**Your assignment:**
Pictures must not appear in the copy. Reproduce exactly, and only, the lines from the one with "You are a GUI" through the end of the data below.
= Beginning of Section =
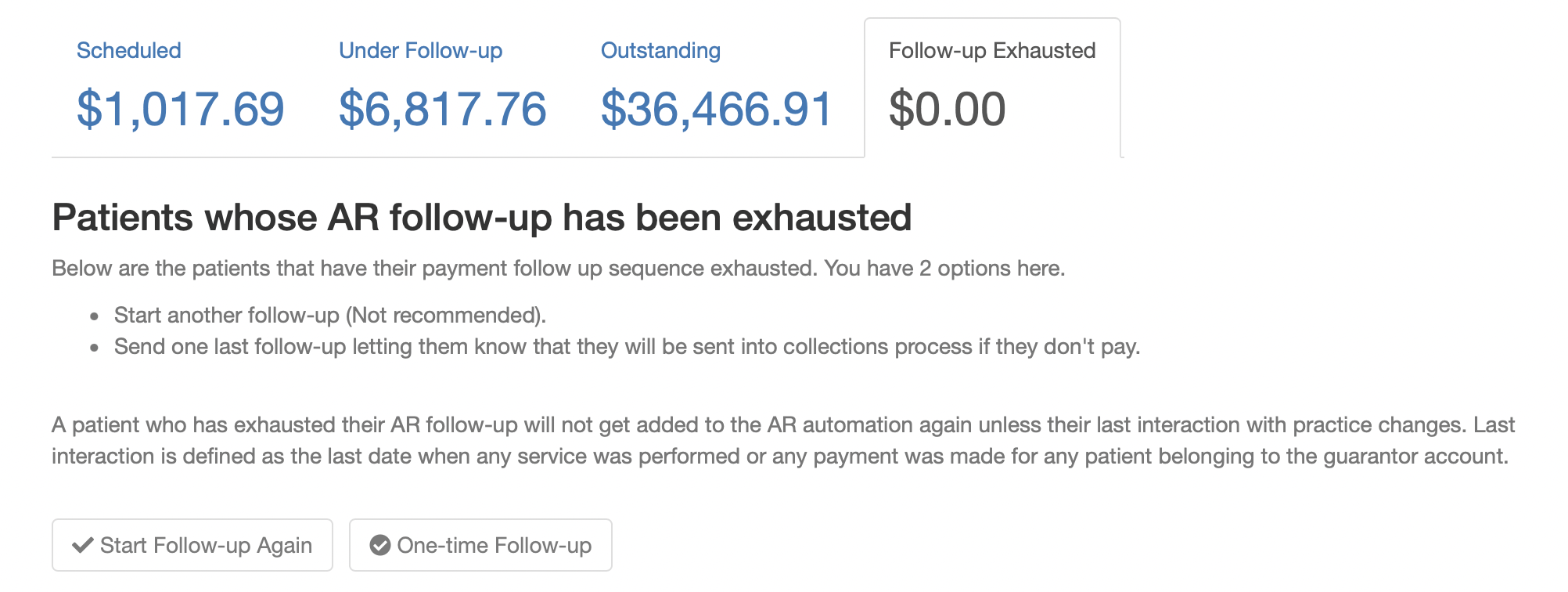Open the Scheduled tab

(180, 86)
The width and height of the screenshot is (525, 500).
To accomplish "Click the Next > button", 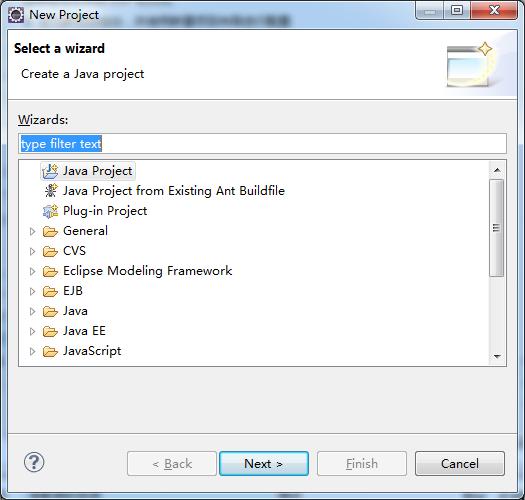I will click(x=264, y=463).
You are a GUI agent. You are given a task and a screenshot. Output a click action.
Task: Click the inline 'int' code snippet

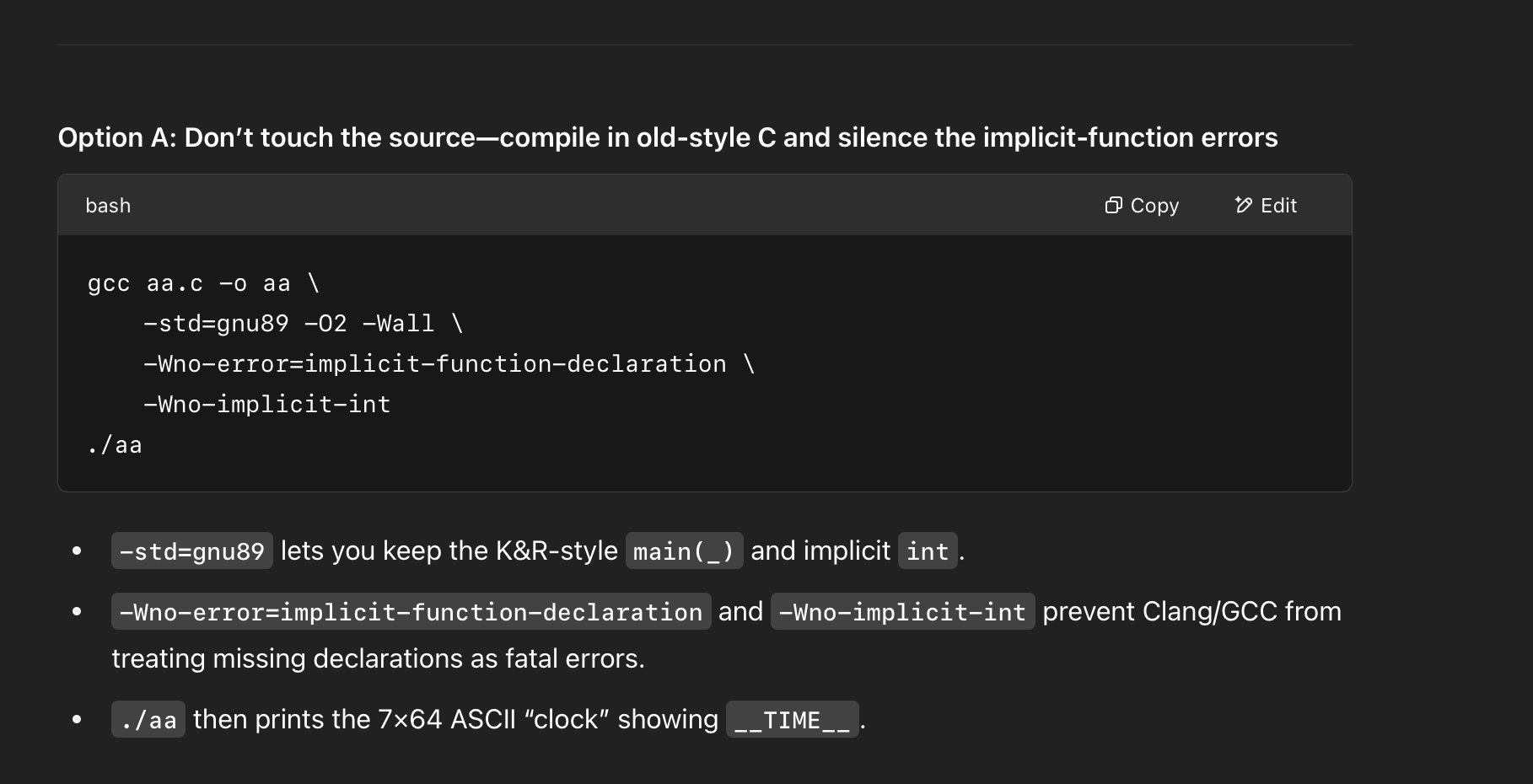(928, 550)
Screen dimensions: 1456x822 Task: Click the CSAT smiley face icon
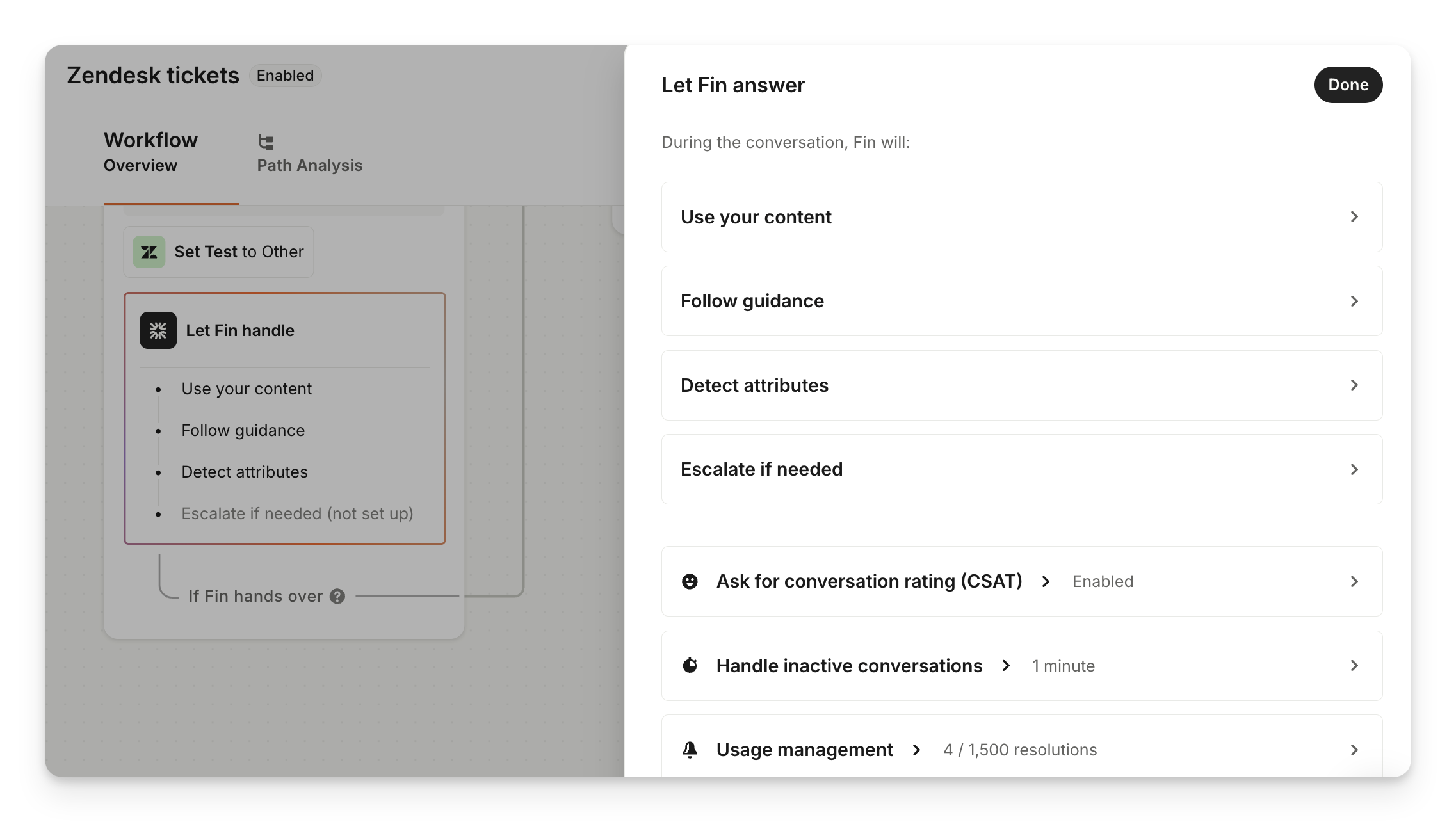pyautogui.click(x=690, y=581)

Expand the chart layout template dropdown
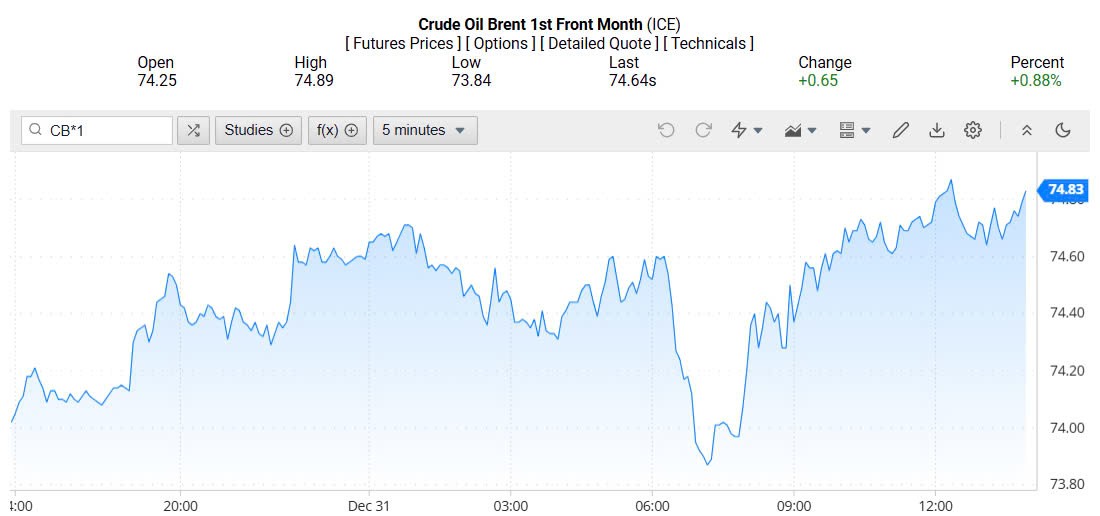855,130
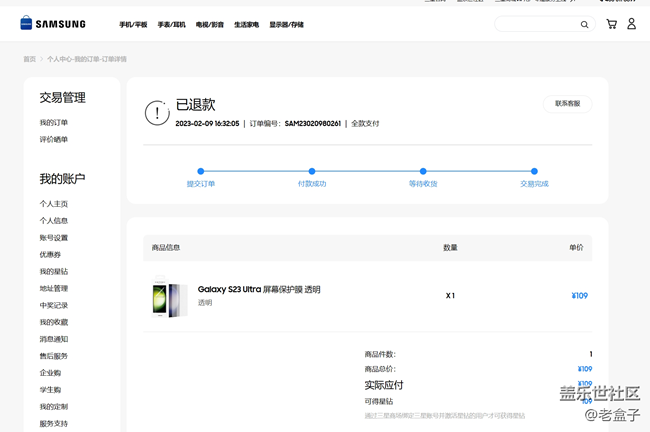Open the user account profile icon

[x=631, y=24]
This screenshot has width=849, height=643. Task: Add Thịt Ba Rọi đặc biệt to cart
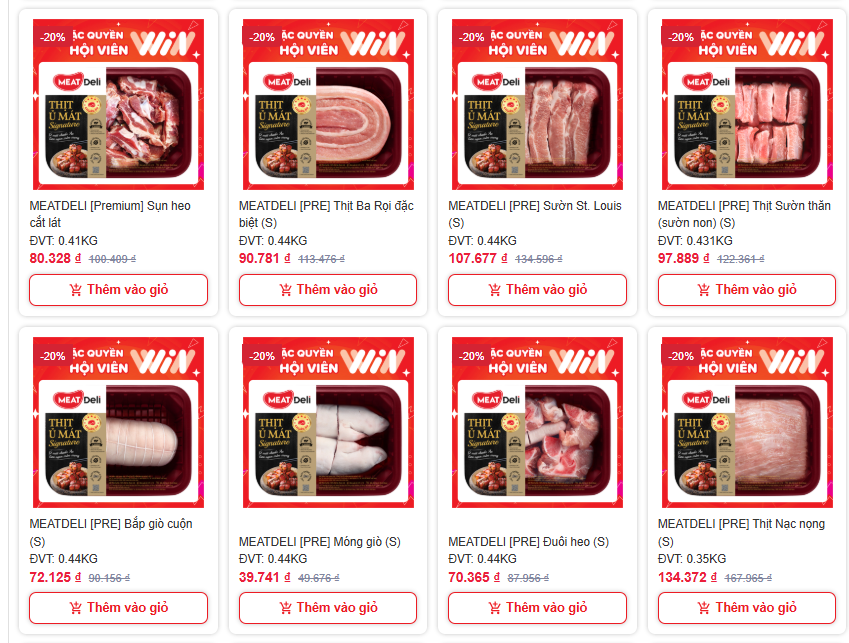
= End of Section =
**Answer below:**
You are a GUI agent. You are given a task and a screenshot. Output a click action.
Task: Click the inline 'int' code snippet

(928, 550)
Screen dimensions: 1456x822 Task: Click the CSAT smiley face icon
pyautogui.click(x=690, y=581)

Expand the chart layout template dropdown
855,130
Open the user account profile icon

[x=631, y=24]
This screenshot has width=849, height=643. Task: Add Thịt Ba Rọi đặc biệt to cart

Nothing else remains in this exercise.